With the introduction of annotations, a new special attribute is also included, and it is __annotations__. This will give us access to a dictionary that maps the n ame of the annotations with their corresponding values, which are those we have defined for them:

>>> locate.__annotations__
{'latitude': float, 'longitude': float, 'return': __main__.Point}

The idea of type hinting is to have extra tools to check and assess the correct use of types throughout the code and to hint to the user in case any incompatibilities are detected.

Starting with Python 3.5, the new typing module was introduced, and this significantly improved how hwe define the types and the annotations in our Python code. The basic idea is that now the semantics extend to more meaningful concepts. For example, you could have a function that worked with lists of tuples in one of its parameters, and you would have put one of these two types as the annotation, or even a string explaining it. But with this module, it is possible to tell Python that it expects an iterable or a sequence. You can even identify the type or the values on it.

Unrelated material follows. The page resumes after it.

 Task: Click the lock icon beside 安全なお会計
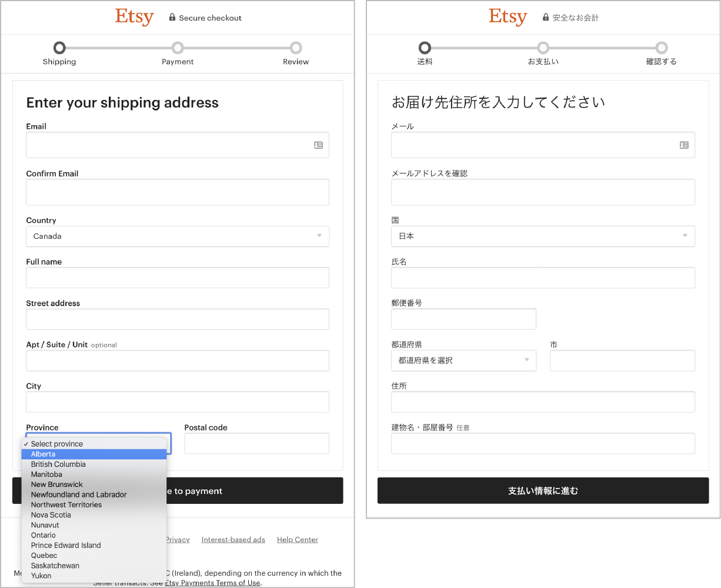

There is one extra improvement made in regards to annotations starting from Python 3.6. It is possible to annotate variables directly, not just function parameters and return types. The idea is that you can declare the types of some variables defined without necessarily assigning a value to them:

class Point:
    lat: float
    lon: float

>>> Point.__annotations__
{'lat': <class 'float'>, 'lon': <class 'float'>}

2.1. Do annotations replace docstrings?

The short answer is no, and this is because they complement each other. It is true that a part of the information previously contained on the docstring can now be moved to the annotations. But this should only leave more room for a better documentation on the docstring. In particular, for dynamic and nested data types, it is always a good idea to provide examples of the expected data so that we can get a better idea of what we are dealing with.

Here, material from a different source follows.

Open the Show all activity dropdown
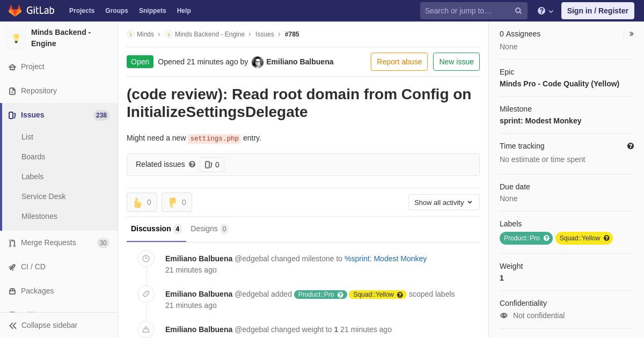The width and height of the screenshot is (644, 338). coord(444,202)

def data_from_response(response: dict) -> dict:
    """
    If the response is OK, return its payload.

    Arguments
    ---------
    response: A dict like::
        {
            "status": 200, # <int>
            "timestamp": "...", # <date time>
            "payload": {...} # <dict>
        }

    Returns
    -------
    result: A dict like::
        {"data": {...}}

    Raises
    ------
    ValueError: if the HTTP status is not 200.
    """
    if response["status"] != 200:
        raise ValueError

    return {"data": response["payload"]}

Now, we have a complete idea of what is expected to be received and returned by this function. The documentation serves as valuable input, not only for understanding and getting an idea of what is being passed around, but also as a valuable source for unit tests. We can derive data like this to use as input, and we know what would be the correct and incorrect values to use on the tests.

The benefit is that now we know what the possible values of the keys are, as well as their types, and we have a more concrete interpretation of what the data looks like. The cost is that, as we mentioned earlier, it takes up a lot of lines and it needs to be verbose and detailed to be effective.